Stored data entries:
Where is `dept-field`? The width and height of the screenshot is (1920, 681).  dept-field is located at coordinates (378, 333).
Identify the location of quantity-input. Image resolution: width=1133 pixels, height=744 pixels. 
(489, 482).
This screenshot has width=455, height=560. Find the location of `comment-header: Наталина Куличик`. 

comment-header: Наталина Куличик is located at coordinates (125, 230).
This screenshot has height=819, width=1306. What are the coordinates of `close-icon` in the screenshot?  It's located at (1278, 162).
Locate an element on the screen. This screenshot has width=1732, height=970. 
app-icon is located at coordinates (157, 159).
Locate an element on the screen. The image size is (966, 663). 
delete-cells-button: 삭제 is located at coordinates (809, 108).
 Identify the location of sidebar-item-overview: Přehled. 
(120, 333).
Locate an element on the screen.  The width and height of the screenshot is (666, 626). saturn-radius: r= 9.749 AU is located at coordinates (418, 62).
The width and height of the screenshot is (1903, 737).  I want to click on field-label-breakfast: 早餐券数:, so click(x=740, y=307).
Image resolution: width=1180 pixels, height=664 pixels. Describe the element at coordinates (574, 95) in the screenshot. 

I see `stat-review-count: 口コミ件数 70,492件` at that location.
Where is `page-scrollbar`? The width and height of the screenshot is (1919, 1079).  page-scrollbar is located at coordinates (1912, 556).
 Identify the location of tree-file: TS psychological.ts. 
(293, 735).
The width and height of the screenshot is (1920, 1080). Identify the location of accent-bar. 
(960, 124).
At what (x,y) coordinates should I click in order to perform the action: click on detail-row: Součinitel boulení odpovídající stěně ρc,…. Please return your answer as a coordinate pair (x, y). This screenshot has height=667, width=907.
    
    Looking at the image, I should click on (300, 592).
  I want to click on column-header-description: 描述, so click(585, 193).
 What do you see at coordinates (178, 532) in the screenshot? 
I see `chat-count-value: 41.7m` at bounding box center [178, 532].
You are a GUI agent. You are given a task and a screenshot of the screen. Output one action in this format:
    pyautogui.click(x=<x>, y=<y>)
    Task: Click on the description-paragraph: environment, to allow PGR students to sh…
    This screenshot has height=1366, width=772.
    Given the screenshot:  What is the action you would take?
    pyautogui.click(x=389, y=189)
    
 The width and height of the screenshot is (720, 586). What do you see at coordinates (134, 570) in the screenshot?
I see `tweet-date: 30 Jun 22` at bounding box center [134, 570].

ABOUT THIS EXERCISE:
Render every line of the items above as a Markdown table with the columns "Row" and "Line," numbering the rows in order and skipping blank lines.

RESPONSE FOR THIS EXERCISE:
| Row | Line |
|---|---|
| 1 | Where is `dept-field`? The width and height of the screenshot is (1920, 681).  dept-field is located at coordinates (378, 333). |
| 2 | Identify the location of quantity-input. Image resolution: width=1133 pixels, height=744 pixels.  |
| 3 | (489, 482). |
| 4 | This screenshot has width=455, height=560. Find the location of `comment-header: Наталина Куличик`.  |
| 5 | comment-header: Наталина Куличик is located at coordinates (125, 230). |
| 6 | This screenshot has height=819, width=1306. What are the coordinates of `close-icon` in the screenshot?  It's located at (1278, 162). |
| 7 | Locate an element on the screen. This screenshot has width=1732, height=970.  |
| 8 | app-icon is located at coordinates (157, 159). |
| 9 | Locate an element on the screen. The image size is (966, 663).  |
| 10 | delete-cells-button: 삭제 is located at coordinates (809, 108). |
| 11 |  Identify the location of sidebar-item-overview: Přehled.  |
| 12 | (120, 333). |
| 13 | Locate an element on the screen.  The width and height of the screenshot is (666, 626). saturn-radius: r= 9.749 AU is located at coordinates (418, 62). |
| 14 | The width and height of the screenshot is (1903, 737).  I want to click on field-label-breakfast: 早餐券数:, so click(x=740, y=307). |
| 15 | Image resolution: width=1180 pixels, height=664 pixels. Describe the element at coordinates (574, 95) in the screenshot.  |
| 16 | I see `stat-review-count: 口コミ件数 70,492件` at that location. |
| 17 | Where is `page-scrollbar`? The width and height of the screenshot is (1919, 1079).  page-scrollbar is located at coordinates (1912, 556). |
| 18 |  Identify the location of tree-file: TS psychological.ts.  |
| 19 | (293, 735). |
| 20 | The width and height of the screenshot is (1920, 1080). Identify the location of accent-bar.  |
| 21 | (960, 124). |
| 22 | At what (x,y) coordinates should I click in order to perform the action: click on detail-row: Součinitel boulení odpovídající stěně ρc,…. Please return your answer as a coordinate pair (x, y). This screenshot has height=667, width=907. |
| 23 |     Looking at the image, I should click on (300, 592). |
| 24 |   I want to click on column-header-description: 描述, so click(585, 193). |
| 25 |  What do you see at coordinates (178, 532) in the screenshot?  |
| 26 | I see `chat-count-value: 41.7m` at bounding box center [178, 532]. |
| 27 | You are a GUI agent. You are given a task and a screenshot of the screen. Output one action in this format: |
| 28 |     pyautogui.click(x=<x>, y=<y>) |
| 29 |     Task: Click on the description-paragraph: environment, to allow PGR students to sh… |
| 30 |     This screenshot has height=1366, width=772. |
| 31 |     Given the screenshot:  What is the action you would take? |
| 32 |     pyautogui.click(x=389, y=189) |
| 33 |  The width and height of the screenshot is (720, 586). What do you see at coordinates (134, 570) in the screenshot? |
| 34 | I see `tweet-date: 30 Jun 22` at bounding box center [134, 570]. |